* start Data rows *

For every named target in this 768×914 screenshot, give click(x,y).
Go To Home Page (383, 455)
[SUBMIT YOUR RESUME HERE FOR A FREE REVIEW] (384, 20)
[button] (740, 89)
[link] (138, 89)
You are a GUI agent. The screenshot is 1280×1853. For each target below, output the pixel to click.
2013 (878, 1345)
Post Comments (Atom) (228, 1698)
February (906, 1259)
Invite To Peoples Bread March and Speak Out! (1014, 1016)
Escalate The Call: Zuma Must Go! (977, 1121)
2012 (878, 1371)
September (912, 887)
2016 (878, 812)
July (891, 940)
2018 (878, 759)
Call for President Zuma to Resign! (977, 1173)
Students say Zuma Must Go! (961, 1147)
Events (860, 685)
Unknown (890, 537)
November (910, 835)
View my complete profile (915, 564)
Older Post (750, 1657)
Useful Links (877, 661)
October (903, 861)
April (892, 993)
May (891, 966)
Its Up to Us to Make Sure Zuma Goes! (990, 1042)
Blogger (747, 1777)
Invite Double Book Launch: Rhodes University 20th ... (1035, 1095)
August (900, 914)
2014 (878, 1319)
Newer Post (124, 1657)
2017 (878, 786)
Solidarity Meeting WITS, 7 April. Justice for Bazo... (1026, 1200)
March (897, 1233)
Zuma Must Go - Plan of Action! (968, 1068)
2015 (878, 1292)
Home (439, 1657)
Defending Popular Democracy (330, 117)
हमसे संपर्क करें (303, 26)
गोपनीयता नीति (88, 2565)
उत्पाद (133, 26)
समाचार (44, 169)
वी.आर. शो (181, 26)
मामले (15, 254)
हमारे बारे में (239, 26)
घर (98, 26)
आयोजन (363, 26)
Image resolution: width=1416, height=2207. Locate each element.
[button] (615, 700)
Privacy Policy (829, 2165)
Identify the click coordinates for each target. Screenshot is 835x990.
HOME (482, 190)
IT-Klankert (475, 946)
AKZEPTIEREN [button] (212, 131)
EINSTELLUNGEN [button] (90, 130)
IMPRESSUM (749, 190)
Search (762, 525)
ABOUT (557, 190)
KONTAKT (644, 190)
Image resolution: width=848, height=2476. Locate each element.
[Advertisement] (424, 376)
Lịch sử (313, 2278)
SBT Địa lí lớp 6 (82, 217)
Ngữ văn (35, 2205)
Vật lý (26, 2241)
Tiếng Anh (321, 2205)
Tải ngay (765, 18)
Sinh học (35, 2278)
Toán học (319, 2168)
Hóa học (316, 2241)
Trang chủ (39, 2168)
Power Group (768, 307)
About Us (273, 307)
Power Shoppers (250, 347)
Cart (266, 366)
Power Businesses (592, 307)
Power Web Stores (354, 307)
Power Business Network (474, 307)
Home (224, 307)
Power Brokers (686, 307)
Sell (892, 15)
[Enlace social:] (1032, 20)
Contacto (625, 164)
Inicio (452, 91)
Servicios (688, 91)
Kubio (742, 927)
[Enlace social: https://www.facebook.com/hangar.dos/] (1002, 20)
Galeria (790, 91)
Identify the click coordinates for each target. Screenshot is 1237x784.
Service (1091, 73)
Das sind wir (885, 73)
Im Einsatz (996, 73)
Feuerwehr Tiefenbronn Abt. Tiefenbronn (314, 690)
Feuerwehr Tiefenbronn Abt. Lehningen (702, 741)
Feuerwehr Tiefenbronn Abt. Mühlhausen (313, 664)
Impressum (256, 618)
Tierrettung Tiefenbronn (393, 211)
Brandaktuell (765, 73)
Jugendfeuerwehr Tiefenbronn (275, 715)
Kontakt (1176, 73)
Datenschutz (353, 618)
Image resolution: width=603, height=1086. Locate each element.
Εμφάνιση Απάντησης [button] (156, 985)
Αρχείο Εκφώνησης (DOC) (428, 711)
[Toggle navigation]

* end Data rows *

# [What the task asks]
Revise the rows above so that every occurrence of "Locate each element." becomes "Find the click point for each element.", and leave everything else unchanged.

# [Exercise response]
For every named target in this 768×914 screenshot, give click(x,y).
Go To Home Page (383, 455)
[SUBMIT YOUR RESUME HERE FOR A FREE REVIEW] (384, 20)
[button] (740, 89)
[link] (138, 89)
You are a GUI agent. The screenshot is 1280×1853. For each target below, output the pixel to click.
2013 (878, 1345)
Post Comments (Atom) (228, 1698)
February (906, 1259)
Invite To Peoples Bread March and Speak Out! (1014, 1016)
Escalate The Call: Zuma Must Go! (977, 1121)
2012 (878, 1371)
September (912, 887)
2016 (878, 812)
July (891, 940)
2018 (878, 759)
Call for President Zuma to Resign! (977, 1173)
Students say Zuma Must Go! (961, 1147)
Events (860, 685)
Unknown (890, 537)
November (910, 835)
View my complete profile (915, 564)
Older Post (750, 1657)
Useful Links (877, 661)
October (903, 861)
April (892, 993)
May (891, 966)
Its Up to Us to Make Sure Zuma Goes! (990, 1042)
Blogger (747, 1777)
Invite Double Book Launch: Rhodes University 20th ... (1035, 1095)
August (900, 914)
2014 (878, 1319)
Newer Post (124, 1657)
2017 (878, 786)
Solidarity Meeting WITS, 7 April. Justice for Bazo... (1026, 1200)
March (897, 1233)
Zuma Must Go - Plan of Action! (968, 1068)
2015 (878, 1292)
Home (439, 1657)
Defending Popular Democracy (330, 117)
हमसे संपर्क करें (303, 26)
गोपनीयता नीति (88, 2565)
उत्पाद (133, 26)
समाचार (44, 169)
वी.आर. शो (181, 26)
मामले (15, 254)
हमारे बारे में (239, 26)
घर (98, 26)
आयोजन (363, 26)
Image resolution: width=1416, height=2207. Find the click point for each element.
[button] (615, 700)
Privacy Policy (829, 2165)
Identify the click coordinates for each target. Screenshot is 835x990.
HOME (482, 190)
IT-Klankert (475, 946)
AKZEPTIEREN [button] (212, 131)
EINSTELLUNGEN [button] (90, 130)
IMPRESSUM (749, 190)
Search (762, 525)
ABOUT (557, 190)
KONTAKT (644, 190)
Image resolution: width=848, height=2476. Find the click point for each element.
[Advertisement] (424, 376)
Lịch sử (313, 2278)
SBT Địa lí lớp 6 (82, 217)
Ngữ văn (35, 2205)
Vật lý (26, 2241)
Tiếng Anh (321, 2205)
Tải ngay (765, 18)
Sinh học (35, 2278)
Toán học (319, 2168)
Hóa học (316, 2241)
Trang chủ (39, 2168)
Power Group (768, 307)
About Us (273, 307)
Power Shoppers (250, 347)
Cart (266, 366)
Power Businesses (592, 307)
Power Web Stores (354, 307)
Power Business Network (474, 307)
Home (224, 307)
Power Brokers (686, 307)
Sell (892, 15)
[Enlace social:] (1032, 20)
Contacto (625, 164)
Inicio (452, 91)
Servicios (688, 91)
Kubio (742, 927)
[Enlace social: https://www.facebook.com/hangar.dos/] (1002, 20)
Galeria (790, 91)
Identify the click coordinates for each target. Screenshot is 1237x784.
Service (1091, 73)
Das sind wir (885, 73)
Im Einsatz (996, 73)
Feuerwehr Tiefenbronn Abt. Tiefenbronn (314, 690)
Feuerwehr Tiefenbronn Abt. Lehningen (702, 741)
Feuerwehr Tiefenbronn Abt. Mühlhausen (313, 664)
Impressum (256, 618)
Tierrettung Tiefenbronn (393, 211)
Brandaktuell (765, 73)
Jugendfeuerwehr Tiefenbronn (275, 715)
Kontakt (1176, 73)
Datenschutz (353, 618)
Image resolution: width=603, height=1086. Find the click point for each element.
Εμφάνιση Απάντησης [button] (156, 985)
Αρχείο Εκφώνησης (DOC) (428, 711)
[Toggle navigation]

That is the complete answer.